On closer inspection, this part of the code seems to be responsible:

It is looking for a generic exception - meaning that the expected exception (This file does not exist) and the unexpected exception (You entered the wrong credentials and we cannot even check whether the file exists) get mixed together... I propose looking at the error message, or maybe even test whether the file system even exists in the very beginning.

Reason for this is, I initially used fs.exists("/") to check whether connectivity was there (because, as mentioned in the description for this function, "/" always exists, so it is safe to call) and only started to question this when I realized the function returns True even if I have no connection at all...

Your reasoning makes sense, you can try to implement two Except branches, specifically to the "credentials are bad" case (or "couldn't connect at all"). I'm not sure how those exceptions look, though.

I will investigate and attempt to fix this.

@martindurant Reason for deleting my previous comments was that they were incorrect and I didn't want to confuse future readers, sorry if this lead to confusion.

Upon further investigation, I have come to the conclusion that only the FileNotFoundError needs to be caught. It is actually correct to raise a PermissionError in case one is raised by S3 - this happens on private instances where buckets are hidden. I tested this with our internal S3 (where only admin can create new buckets), and currently, the following is an actual misbehavior, in my opinion:

# Test a private bucket that exists, but user has no access:
private_fs.exists("/bucket_exists_no_acccess")   # -> Returns False

The current response is False (From catching PermissionError) - However, this is incorrect. The bucket might exist, but we are not allowed to check that. Correct response would be to raise PermissionError.

I will do a bit more testing and the raise a PR.

I believe you are right. As you have found, it isn't exactly straight-forward compared to a real filesystem... Indeed, it is possible to only be able to see some contents of a bucket, and the user would have no real way to know about other paths they can't see. I think the current interpretation of exists() is "can I see?", but passing on any information we have to the user is valuable, especially for the case that the user cannot list at all.

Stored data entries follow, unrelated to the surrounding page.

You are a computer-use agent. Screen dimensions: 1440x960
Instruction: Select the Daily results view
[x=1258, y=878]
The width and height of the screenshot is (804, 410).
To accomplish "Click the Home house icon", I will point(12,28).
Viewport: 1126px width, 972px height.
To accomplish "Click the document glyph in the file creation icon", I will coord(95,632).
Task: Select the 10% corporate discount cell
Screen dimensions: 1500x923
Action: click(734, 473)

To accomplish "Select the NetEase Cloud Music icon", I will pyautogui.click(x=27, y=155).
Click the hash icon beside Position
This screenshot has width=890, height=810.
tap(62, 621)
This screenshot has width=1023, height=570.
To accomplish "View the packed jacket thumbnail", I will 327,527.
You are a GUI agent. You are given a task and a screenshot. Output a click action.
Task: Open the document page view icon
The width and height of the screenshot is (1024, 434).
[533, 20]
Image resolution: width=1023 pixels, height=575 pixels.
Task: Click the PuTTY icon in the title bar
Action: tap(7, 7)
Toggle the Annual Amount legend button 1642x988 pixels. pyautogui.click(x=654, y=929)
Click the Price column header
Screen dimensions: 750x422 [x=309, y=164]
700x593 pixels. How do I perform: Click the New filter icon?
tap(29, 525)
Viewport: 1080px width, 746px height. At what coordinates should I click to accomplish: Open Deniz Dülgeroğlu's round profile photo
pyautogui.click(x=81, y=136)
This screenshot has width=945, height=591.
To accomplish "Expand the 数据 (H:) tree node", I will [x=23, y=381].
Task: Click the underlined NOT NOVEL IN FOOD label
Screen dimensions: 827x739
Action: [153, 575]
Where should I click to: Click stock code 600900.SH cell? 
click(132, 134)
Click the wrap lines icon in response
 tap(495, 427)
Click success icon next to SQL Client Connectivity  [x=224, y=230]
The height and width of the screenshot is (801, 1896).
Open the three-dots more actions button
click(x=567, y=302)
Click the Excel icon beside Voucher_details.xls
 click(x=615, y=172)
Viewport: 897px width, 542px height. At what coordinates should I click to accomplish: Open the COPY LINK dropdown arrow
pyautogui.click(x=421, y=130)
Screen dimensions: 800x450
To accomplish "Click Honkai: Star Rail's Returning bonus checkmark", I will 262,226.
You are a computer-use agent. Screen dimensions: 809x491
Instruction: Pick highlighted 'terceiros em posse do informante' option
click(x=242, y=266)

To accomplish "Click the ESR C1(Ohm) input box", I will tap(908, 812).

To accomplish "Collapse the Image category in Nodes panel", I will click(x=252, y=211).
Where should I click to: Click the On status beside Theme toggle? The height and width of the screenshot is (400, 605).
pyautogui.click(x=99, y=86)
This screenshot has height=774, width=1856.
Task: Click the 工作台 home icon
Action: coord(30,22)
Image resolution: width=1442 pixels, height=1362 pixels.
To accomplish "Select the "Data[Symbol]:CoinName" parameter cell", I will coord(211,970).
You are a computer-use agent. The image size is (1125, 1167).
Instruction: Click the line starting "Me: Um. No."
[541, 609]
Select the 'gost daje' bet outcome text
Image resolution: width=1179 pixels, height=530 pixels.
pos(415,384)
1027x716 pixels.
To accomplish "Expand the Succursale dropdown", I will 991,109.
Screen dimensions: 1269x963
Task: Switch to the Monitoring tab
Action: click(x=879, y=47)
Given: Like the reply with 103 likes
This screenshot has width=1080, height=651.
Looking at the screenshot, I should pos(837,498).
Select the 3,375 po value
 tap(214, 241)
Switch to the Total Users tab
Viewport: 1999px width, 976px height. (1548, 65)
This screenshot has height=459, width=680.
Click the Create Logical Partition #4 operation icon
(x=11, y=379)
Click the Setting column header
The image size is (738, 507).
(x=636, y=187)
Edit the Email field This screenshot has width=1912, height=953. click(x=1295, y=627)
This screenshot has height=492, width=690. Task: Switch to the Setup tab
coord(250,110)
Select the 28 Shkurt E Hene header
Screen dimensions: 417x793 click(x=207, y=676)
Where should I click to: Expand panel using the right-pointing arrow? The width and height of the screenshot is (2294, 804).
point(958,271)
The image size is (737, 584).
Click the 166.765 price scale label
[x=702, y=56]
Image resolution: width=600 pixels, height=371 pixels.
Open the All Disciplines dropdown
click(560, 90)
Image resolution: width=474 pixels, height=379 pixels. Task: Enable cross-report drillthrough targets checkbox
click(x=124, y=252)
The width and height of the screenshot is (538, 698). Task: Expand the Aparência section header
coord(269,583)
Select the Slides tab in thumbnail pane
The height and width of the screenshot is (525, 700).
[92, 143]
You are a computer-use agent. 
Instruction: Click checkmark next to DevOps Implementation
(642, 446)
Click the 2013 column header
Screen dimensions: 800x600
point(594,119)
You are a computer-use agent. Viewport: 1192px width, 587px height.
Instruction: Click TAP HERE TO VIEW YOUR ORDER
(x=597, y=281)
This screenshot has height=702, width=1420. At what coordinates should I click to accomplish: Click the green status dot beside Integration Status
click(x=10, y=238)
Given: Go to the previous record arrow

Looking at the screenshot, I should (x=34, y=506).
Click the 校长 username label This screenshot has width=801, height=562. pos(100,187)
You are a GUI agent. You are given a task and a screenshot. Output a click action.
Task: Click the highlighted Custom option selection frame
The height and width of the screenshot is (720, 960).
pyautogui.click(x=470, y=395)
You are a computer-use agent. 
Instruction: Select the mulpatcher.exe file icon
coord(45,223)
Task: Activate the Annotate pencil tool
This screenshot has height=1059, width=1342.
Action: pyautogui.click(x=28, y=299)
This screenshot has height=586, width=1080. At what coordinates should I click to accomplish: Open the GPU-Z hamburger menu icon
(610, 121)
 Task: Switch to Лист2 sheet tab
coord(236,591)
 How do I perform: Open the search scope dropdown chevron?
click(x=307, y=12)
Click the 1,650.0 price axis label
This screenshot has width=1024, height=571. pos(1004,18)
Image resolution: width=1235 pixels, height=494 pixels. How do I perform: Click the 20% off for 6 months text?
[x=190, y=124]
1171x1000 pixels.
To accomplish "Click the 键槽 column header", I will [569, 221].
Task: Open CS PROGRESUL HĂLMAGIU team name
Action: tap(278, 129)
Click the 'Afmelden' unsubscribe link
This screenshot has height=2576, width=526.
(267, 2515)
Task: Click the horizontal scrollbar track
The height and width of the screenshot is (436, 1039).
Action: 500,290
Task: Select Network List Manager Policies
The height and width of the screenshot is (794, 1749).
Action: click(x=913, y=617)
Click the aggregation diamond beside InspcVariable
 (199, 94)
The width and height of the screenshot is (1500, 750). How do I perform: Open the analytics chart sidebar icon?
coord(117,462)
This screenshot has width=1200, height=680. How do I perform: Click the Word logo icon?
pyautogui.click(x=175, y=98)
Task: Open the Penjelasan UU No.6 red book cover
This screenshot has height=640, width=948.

So the question is, what behavior do users expect? The most precise answer in this case would be "You are not able to see this bucket, but it might exists - you do not have the rights to check that". Potential behaviours are (for PermissionError):

1. Keep responding with False
2. Keep responding with False, but raise a Warning
3. Raise the PermissionError raised by boto3
4. First do 2) with a deprecation message, then in a few months move to 3)

Number 2. would be the least intrusive, because it would not break current behavior. It is also what Amazon itself proposes: https://docs.aws.amazon.com/AmazonS3/latest/userguide/example_s3_HeadBucket_section.html

Ultimately, I am happy to implement any of those, but since I am not a maintainer of this library, I feel like the decision which one should be implemented is not up to me.